Oje, das klingt jetzt fast so, als trauern Sie der DDR hinterher.

Um Himmels willen! Nein! Stagnation ist das Schlimmste. Ich kann jammernde Ostdeutsche und den Erfolg der Linkspartei nicht verstehen. Mein persönliches Problem war eher: Ich war es nicht gewohnt, kommerziell zu arbeiten.

Der Westen ist für den Künstler also der eigentliche Hort der Unfreiheit?

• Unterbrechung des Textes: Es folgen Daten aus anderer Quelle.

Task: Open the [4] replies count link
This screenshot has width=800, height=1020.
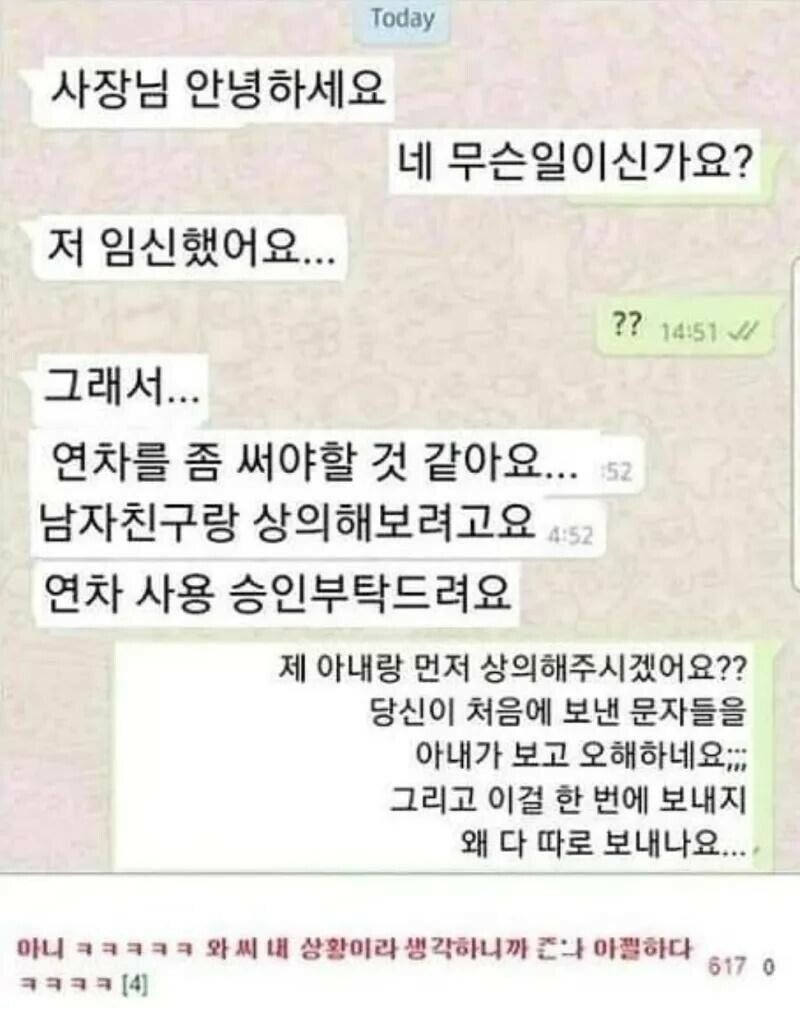Action: point(136,986)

Nein, nur muss man sich jetzt verkaufen können. Darüber hatte ich mir nie Gedanken gemacht. Ich habe Kurzfilme gedreht, die auf Festivals liefen. Statt dort mit Produzenten und Regisseuren zu quatschen, habe ich lieber gefeiert und mich mit dem Publikum unterhalten. Als es richtig eng wurde und ich Sozialhilfe beantragen musste, war mir klar: Jetzt musst du was ändern. Ich bin dann nach Thailand gefahren und habe dort meinen ersten großen Film, "Naam Djai - Der Fluss des Herzens" gedreht. Den haben zwei ZDF-Redakteure gesehen; sie boten mir Geld für ein neues Projekt. Das war "Mittendrin". Seitdem mache ich Filme und verdiene Geld damit.

Mehrere Ihrer Filme spielen in Thailand, "Tailor-Made Dreams" handelt vom Leben eines indischen Maßschneiders. Was fasziniert Sie so an Asien?

Die Dynamik. Das Leben ist rasant und radikal, wie die technologische Entwicklung. Dort wollen die Menschen unbedingt den Wettbewerb gewinnen. Wenn man aus dieser Perspektive auf unser Land schaut, kommt es einem wie ein Wunder vor, dass es uns noch so gut geht. Sich auf den Staat zu verlassen ist den Menschen dort fremd. Ich denke, wir können uns hier nicht mehr einkuscheln; je früher wir uns auf die Veränderung der Welt einstellen, desto besser.

Aber zu welchem Preis? Gerade Berlin-Mitte verändert sich rasant, denken Sie doch nur an den Hamburger Investor, der jetzt Ihr Haus besitzt!

Das ist ein Fehler der Wiedervereinigung, die nicht auf Augenhöhe stattfand. Aber grundsätzlich stört mich nicht, dass jetzt vor meiner Hausbesetzertür Porsche parken und die Leute rings um mich herum Eigentumswohnungen haben. Solange ich da auch noch Raum habe, finde ich den Mix gut. Ich wünschte mir zum Beispiel, dass Mediaspree auch ein Mix sein könnte: Hier die wilde, surreale Bar 25, daneben baut ein Investor seinen spacigen Wolkenkratzer. Warum geht nur das eine oder das andere? Das ist übrigens auch das Thema meines nächsten Filmes: Berlin als Parallel-Partyuniversum der Welt.